# TASK
The answer must consist only of the lines from the line with "Último Minuto/Serie26 (533, 2197)" to the line with "[Escribe un blog] (312, 809)", both included, exactly as they stand below.
*** SUPPLIED INFORMATION ***
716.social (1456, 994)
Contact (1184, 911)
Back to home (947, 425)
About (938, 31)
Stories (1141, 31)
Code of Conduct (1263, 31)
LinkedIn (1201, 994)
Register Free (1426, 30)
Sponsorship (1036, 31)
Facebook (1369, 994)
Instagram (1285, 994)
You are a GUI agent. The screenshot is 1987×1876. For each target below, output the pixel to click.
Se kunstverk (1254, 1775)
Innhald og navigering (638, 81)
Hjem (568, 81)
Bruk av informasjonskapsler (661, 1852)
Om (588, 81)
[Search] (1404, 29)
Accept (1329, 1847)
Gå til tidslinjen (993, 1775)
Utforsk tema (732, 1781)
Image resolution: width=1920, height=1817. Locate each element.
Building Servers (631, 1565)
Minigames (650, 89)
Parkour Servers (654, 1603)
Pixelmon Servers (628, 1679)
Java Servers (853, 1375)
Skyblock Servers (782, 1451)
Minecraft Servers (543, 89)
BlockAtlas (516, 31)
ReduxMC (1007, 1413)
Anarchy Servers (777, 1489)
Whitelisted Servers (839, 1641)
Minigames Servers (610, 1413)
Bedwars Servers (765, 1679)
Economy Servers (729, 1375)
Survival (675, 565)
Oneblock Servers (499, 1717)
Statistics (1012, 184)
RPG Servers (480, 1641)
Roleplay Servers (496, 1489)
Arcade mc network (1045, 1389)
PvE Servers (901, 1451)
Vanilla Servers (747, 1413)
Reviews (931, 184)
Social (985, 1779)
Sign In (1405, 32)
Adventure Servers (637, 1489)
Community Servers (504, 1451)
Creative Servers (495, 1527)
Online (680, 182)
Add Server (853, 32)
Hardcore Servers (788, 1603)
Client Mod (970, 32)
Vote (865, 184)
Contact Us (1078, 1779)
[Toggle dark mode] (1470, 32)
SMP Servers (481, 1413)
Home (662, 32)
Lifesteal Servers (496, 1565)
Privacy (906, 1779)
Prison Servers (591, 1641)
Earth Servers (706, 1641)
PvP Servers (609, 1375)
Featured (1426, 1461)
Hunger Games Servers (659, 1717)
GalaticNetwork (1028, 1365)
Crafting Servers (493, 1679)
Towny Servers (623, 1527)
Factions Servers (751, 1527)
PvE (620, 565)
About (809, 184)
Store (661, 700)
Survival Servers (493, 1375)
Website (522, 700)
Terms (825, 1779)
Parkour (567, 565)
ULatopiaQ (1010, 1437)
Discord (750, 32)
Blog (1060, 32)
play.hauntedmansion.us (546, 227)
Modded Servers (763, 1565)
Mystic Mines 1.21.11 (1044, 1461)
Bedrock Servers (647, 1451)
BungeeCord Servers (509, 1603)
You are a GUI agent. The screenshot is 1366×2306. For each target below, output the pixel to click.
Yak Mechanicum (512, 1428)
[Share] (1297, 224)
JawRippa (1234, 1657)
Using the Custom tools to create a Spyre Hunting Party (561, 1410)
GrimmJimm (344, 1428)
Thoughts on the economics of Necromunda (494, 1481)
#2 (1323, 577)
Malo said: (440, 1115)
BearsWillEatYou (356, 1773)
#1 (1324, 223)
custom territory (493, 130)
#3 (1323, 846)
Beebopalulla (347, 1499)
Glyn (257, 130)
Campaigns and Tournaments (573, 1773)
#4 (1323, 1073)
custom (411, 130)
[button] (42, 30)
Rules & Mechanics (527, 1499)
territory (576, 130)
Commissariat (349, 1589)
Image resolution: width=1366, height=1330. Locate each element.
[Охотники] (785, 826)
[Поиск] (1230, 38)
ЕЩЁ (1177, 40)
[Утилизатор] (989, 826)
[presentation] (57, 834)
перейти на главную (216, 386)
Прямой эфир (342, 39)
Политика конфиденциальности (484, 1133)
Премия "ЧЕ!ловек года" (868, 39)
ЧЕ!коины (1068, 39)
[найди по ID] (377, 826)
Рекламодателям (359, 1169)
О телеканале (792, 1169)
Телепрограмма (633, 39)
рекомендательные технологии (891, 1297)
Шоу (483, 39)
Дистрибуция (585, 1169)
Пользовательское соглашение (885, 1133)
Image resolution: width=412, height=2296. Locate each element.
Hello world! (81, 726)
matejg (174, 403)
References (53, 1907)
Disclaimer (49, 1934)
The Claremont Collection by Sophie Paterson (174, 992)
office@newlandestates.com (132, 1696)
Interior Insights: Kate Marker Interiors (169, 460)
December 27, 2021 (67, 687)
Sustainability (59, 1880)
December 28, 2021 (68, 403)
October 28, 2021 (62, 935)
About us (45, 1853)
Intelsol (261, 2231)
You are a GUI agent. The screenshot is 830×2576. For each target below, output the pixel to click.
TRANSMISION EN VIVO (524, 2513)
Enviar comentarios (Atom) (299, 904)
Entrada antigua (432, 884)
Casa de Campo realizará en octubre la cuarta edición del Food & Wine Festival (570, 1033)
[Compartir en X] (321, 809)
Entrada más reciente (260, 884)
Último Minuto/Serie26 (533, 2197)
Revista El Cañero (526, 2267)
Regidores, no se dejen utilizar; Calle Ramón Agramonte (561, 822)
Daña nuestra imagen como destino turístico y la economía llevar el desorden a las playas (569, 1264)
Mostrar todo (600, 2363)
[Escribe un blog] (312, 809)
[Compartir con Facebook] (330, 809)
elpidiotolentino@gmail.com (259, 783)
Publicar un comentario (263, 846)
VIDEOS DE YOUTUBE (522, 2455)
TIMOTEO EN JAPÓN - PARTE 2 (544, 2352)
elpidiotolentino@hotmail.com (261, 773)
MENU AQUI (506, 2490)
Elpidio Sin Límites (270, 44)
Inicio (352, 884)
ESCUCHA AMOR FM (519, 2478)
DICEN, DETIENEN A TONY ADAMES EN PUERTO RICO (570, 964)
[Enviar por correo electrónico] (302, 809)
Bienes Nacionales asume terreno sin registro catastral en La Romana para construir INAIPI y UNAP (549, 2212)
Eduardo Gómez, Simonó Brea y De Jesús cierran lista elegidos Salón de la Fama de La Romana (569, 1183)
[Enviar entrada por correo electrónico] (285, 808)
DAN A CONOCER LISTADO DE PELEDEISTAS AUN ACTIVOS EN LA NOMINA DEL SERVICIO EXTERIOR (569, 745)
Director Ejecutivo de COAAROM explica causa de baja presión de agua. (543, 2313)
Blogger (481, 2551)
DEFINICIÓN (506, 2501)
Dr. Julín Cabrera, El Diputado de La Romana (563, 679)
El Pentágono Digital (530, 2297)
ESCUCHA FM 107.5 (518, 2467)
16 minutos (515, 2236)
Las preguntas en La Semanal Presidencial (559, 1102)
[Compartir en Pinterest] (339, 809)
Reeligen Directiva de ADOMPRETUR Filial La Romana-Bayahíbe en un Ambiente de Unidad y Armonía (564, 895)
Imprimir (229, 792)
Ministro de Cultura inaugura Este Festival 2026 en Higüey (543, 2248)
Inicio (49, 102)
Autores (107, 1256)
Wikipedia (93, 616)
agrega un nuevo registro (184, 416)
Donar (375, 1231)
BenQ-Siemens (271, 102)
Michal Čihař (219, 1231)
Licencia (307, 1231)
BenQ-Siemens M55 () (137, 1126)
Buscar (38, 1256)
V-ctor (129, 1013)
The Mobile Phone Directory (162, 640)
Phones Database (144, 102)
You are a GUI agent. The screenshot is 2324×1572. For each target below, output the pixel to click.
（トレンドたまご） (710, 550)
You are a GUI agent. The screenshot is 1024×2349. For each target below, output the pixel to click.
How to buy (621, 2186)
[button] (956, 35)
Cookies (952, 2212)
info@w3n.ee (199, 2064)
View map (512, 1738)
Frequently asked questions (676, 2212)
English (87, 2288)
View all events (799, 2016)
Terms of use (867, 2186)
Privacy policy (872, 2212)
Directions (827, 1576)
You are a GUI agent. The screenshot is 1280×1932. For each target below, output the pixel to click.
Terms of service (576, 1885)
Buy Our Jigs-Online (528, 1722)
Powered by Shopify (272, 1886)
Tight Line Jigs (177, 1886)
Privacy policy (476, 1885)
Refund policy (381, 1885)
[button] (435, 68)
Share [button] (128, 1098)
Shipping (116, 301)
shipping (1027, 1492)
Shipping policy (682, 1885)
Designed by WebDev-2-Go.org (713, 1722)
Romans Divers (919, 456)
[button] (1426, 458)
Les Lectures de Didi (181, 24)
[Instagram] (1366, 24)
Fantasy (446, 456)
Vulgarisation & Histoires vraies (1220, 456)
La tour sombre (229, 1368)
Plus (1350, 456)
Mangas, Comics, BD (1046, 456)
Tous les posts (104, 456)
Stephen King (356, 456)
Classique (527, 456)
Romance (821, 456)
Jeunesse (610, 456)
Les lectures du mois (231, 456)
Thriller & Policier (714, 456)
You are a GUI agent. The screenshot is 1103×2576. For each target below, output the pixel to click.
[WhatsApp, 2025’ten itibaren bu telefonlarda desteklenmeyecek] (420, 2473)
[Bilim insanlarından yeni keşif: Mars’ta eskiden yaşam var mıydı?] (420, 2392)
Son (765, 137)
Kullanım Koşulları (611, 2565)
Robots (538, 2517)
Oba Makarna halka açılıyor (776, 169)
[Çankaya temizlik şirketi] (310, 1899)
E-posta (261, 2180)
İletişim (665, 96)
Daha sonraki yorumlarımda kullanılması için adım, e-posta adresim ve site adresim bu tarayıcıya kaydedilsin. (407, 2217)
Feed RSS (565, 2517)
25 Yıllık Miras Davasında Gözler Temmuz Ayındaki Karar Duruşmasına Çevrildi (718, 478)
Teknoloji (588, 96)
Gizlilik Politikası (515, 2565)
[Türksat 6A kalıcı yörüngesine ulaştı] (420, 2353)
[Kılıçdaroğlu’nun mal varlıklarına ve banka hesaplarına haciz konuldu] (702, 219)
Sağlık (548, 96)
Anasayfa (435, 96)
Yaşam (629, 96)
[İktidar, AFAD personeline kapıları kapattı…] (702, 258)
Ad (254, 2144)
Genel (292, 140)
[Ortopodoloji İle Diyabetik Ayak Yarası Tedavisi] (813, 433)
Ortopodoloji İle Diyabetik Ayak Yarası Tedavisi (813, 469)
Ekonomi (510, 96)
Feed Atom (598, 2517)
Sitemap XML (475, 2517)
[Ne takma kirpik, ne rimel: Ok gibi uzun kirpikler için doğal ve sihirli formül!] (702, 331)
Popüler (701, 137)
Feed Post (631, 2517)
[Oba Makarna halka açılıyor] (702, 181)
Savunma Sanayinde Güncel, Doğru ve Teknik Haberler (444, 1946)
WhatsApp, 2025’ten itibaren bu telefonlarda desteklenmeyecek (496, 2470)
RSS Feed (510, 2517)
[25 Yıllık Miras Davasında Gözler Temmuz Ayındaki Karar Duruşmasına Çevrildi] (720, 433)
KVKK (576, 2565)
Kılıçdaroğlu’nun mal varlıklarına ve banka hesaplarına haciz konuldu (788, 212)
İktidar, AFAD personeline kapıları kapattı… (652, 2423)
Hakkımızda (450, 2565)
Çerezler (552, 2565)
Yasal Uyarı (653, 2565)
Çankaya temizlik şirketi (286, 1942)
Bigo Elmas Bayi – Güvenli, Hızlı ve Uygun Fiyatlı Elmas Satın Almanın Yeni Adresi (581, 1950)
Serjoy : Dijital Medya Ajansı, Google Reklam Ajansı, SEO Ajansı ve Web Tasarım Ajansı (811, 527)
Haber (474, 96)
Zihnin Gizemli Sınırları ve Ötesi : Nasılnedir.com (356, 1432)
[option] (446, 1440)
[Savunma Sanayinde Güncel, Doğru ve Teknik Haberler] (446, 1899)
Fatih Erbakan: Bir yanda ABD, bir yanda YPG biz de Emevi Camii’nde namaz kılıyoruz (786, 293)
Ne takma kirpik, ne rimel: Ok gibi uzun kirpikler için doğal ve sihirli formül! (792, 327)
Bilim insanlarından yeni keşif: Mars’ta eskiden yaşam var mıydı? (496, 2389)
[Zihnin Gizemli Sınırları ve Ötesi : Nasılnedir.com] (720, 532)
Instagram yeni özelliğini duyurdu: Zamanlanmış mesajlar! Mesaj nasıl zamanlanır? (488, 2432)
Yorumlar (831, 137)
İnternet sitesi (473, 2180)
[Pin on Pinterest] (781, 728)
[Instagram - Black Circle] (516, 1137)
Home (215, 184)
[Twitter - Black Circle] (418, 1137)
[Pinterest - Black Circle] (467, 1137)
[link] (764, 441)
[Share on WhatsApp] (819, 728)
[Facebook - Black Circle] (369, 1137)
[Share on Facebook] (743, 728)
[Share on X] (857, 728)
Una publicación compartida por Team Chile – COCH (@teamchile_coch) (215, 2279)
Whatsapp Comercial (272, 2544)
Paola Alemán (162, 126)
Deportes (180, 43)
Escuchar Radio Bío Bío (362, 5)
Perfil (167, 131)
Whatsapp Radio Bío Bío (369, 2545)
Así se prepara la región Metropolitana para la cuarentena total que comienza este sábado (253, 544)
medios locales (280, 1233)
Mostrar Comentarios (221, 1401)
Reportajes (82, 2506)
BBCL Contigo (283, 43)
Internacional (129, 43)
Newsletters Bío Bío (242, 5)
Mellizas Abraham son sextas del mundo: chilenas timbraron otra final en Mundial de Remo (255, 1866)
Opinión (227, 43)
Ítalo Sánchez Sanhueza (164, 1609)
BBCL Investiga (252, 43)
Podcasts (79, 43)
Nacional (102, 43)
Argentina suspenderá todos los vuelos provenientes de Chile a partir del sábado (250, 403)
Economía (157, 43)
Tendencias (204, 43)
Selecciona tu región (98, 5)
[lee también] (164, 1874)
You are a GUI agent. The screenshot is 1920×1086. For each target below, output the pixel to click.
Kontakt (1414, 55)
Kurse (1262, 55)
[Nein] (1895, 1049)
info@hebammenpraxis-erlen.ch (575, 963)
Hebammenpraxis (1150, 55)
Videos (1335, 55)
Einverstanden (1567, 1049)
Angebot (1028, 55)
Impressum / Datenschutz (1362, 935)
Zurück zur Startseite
***
# RESULT OF THIS TASK
Último Minuto/Serie26 (533, 2197)
Revista El Cañero (526, 2267)
Regidores, no se dejen utilizar; Calle Ramón Agramonte (561, 822)
Daña nuestra imagen como destino turístico y la economía llevar el desorden a las playas (569, 1264)
Mostrar todo (600, 2363)
[Escribe un blog] (312, 809)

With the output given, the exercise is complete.